→ Selection
Before I get started, a quick note: I just checked Paolini's Twit feed and he has informed a fan that this new self-published book will finally give us the names of all the rest of the "Foresworn" [sic]. Yes, he spelled "his" own made-up word wrong. ("His" is in inverted commas because in reality the word was stolen from someone else's book.)
Anyway, there's a big fat problem with the world-building in the Cycle, in that dragons exist and have existed since the beginning of time, and yet the existence of both Riders and dragon in the country and most notably its history just doesn't fit. There's never the least sense that this place was ruled over by dragon Riders for a thousand years or whatever absurd timescale Paolini went with.
For one thing, nobody except a few elves even seems to remember the Riders/dragons ever existed, including the whole thing about Galby's uprising. There are no stories passed down about them other than the revisionist propaganda Brom recites in book one. Book one also briefly refers to how there's all this history and legends and shit centred around the Riders, but we never find out what any of that actually is. If the Riders and dragons are remembered at all, it seems to be in the form of extremely vague myths rather than any sense of actual history. And no, Galby burning one library and banning that stupid history book doesn't count. Most people can't read, so they'd be passing this stuff down verbally.
And real human history has shown that stories passed down that way can not only last a really long time, but can also be incredibly accurate, often to a jaw-dropping degree. For example there were and are stories passed down among Aboriginal Australian tribes that go back so far they describe prehistoric megafauna that did indeed once exist thousands of years ago. There's also surviving accounts passed down about significant geological events which have been proven to have actually happened.
That's just how us humans roll. Before we could put them down in writing, we used stories to preserve our knowledge of the past (among other things).
Yet in Alaglag this has somehow completely failed to happen, even in really out of the way places like Carp Hat where there is no government presence enforcing some kind of Thought Police state of affairs.
Moving on from this, there are also no traditions, sayings, holidays, songs, art, plays... anything in the culture that reflects that the Riders and dragons were ever a thing. We still preserve cultural practises that are as old as the hills even when we only half understand them. Like Christmas? That used to be Yule, the feast of midwinter. Every year we put up trees and decorate them, light candles, get the kids excited for Santa's arrival - do we even bother to think about why we do these things? Why a pine/fir tree anyway? And who even is this Santa person? Well, all this is happening because we're still following the practises of our pagan ancestors, whether we realise it or not. Same with Halloween.
And so on. If there's somehow no recollection of history, why aren't there traditions like these ones which Alaglag humans still follow because that's just how it's always been done? Like a festival held in honour of what was once the day of the year when children would be presented to the dragon eggs, where every kid in the household gets given some kind of symbolic present and everyone sings a special song?
Setting aside the bizarre fact that the humans at large have no religion, the Riders and dragons should have affected religious practises as well. After all, there's no way some people didn't view them as gods. A couple of passing mentions of this being a thing in book four and Montagh don't cut it.

→ Supplied data
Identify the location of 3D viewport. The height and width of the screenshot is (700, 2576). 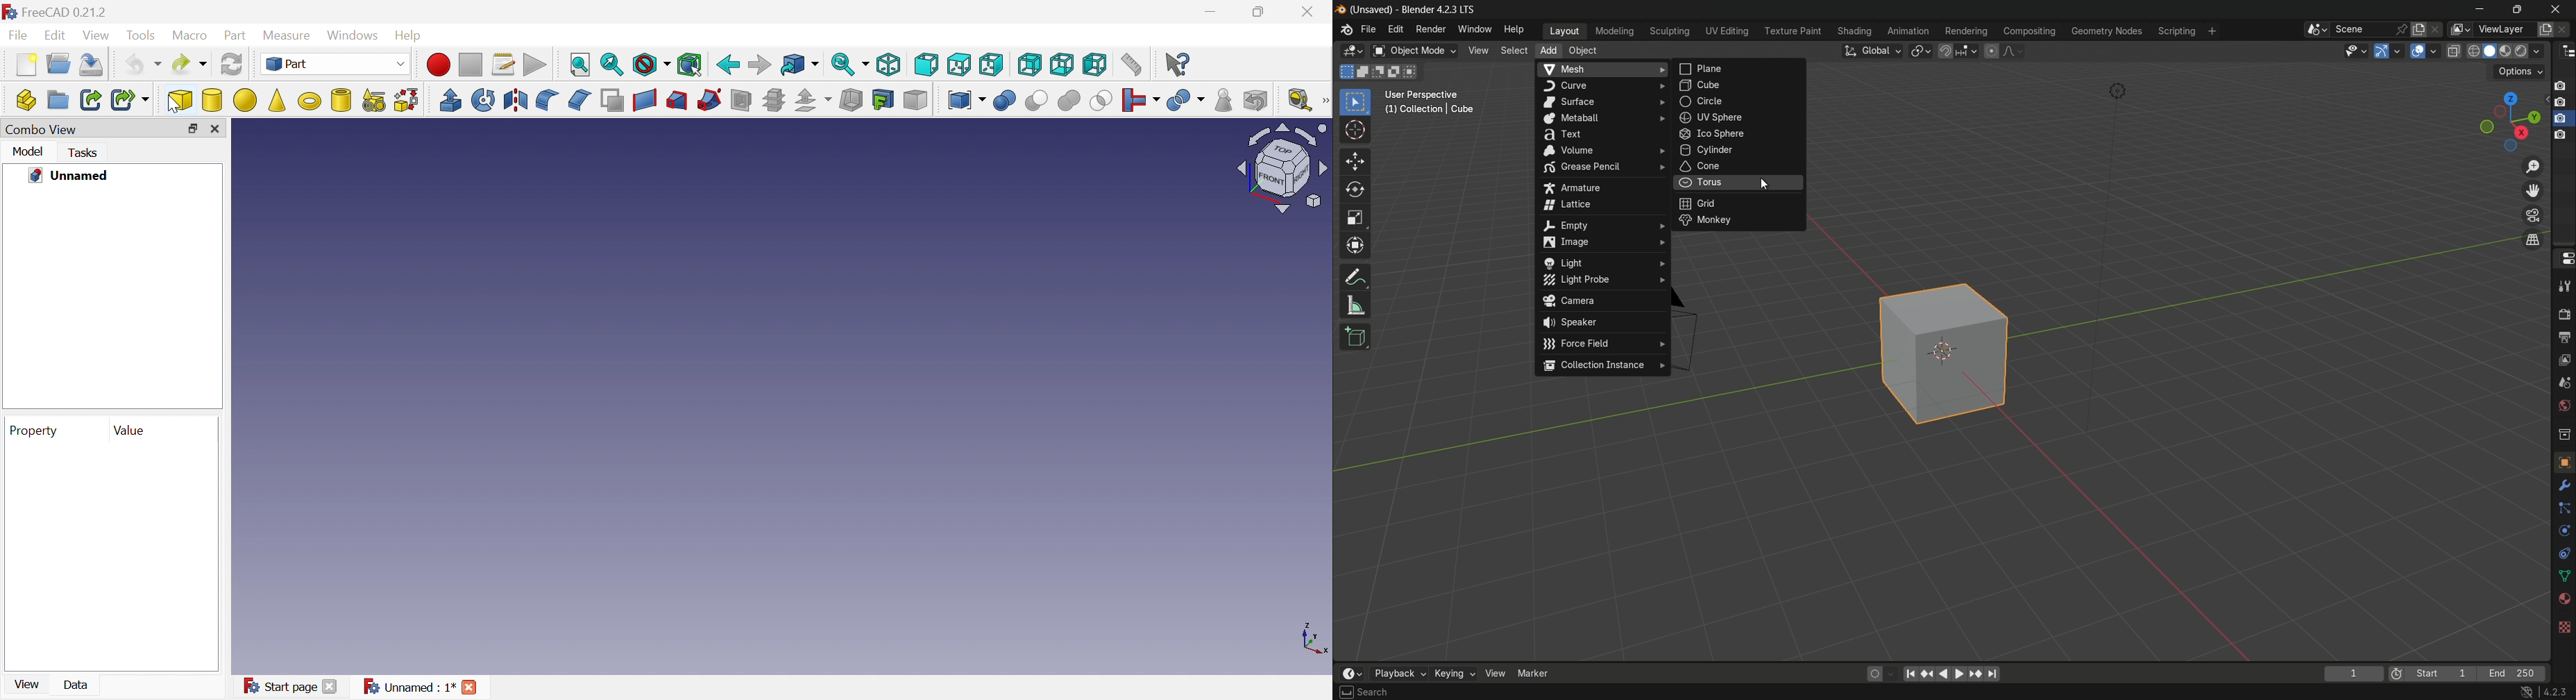
(1352, 51).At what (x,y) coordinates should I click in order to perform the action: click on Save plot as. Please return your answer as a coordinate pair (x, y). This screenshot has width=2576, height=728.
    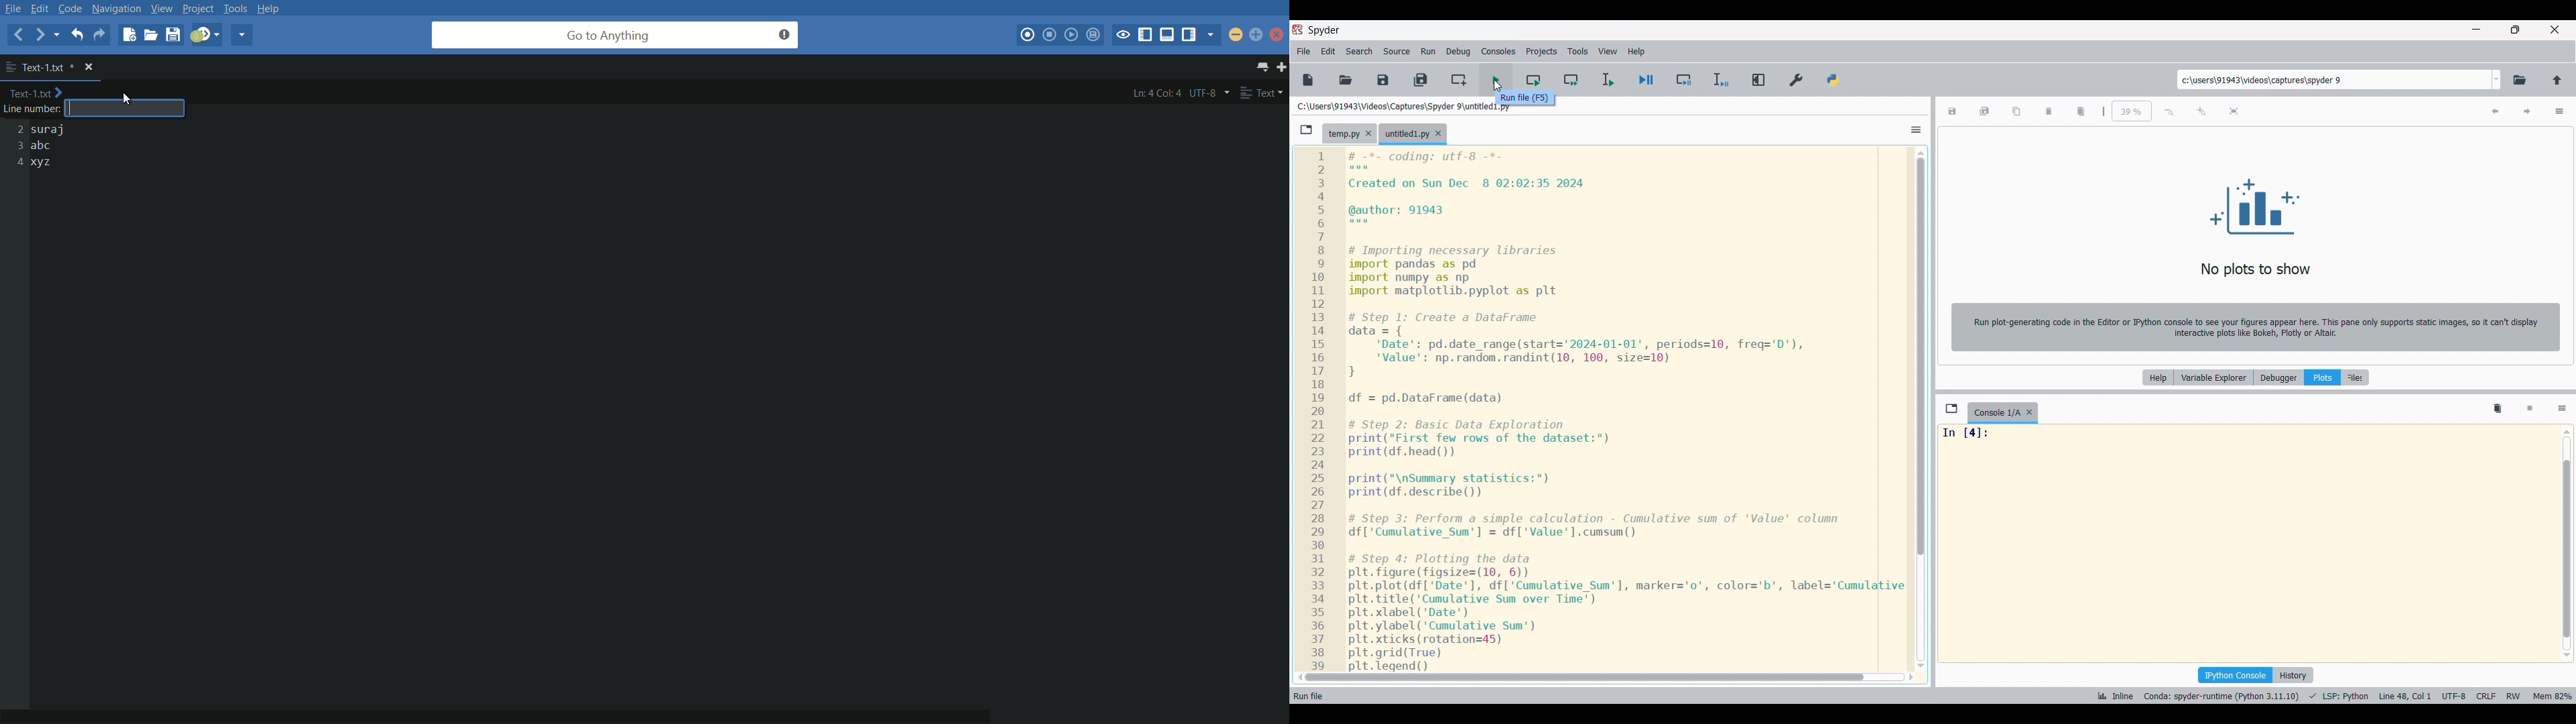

→ Work instructions
**A)** From the post on the Cycle's world-building, repeat word for word the part that opens with the words containing "And real human" and closes with "have actually happened.".
**B)** Carry on the post on the Cycle's world-building from the point where it stops.

→ Answers given
**A)**
And real human history has shown that stories passed down that way can not only last a really long time, but can also be incredibly accurate, often to a jaw-dropping degree. For example there were and are stories passed down among Aboriginal Australian tribes that go back so far they describe prehistoric megafauna that did indeed once exist thousands of years ago. There's also surviving accounts passed down about significant geological events which have been proven to have actually happened.

**B)**
Note too that there aren't any sayings or superstitions that have anything to do with Riders/dragons. Nor does the architecture reflect the fact that they ever existed, except for the dragon hold in Tronglebongle that, given the frosty relationship between the Riders and the dwarves, really shouldn't be there. (Other than all that wrecked stuff on Rider Island. What, it existed there but literally nowhere else?). There's no dragon roosts or landing places in any of the cities, including Uraboobies. Nor is there any indication that such things used to exist but have since been destroyed for some reason. Given that Galby actively wants to bring the Riders back and had a bunch of them working for him for the better part of a century, there's no reason why he would have done it. Instead you'd expect the people living in those cities to have just repurposed it. For example in Game of Thrones, King's Landing still has a dragon pit even though dragons are supposedly extinct forever.
So in other words, as is so often the case here, it just doesn't fit. There aren't even dragons on the currency. People didn't use shed dragon scales to make jewellery and even armour which would logically still be kicking around. (Where the hell did all those scales even go anyway?). Instead the dragons, like the Riders who enslaved them, seem to have been transplanted into the setting wholesale from somewhere else. They don't even fit into the natural history of Alaglag; there are no animals adapted to be good at avoiding them, or preying on their eggs and hatchlings. Nor is there any indication of how the fuck this rather small country was able to provide enough food for gods know how many dragons who, even when they're just a few months old, eat "several deer" per meal and also breed like rats. It was even one of the reasons why Eragon took the eggs he looted from the Vault Of Deus Ex Machina and left! The more you think about it, the more hopelessly impossible and ridiculous it gets.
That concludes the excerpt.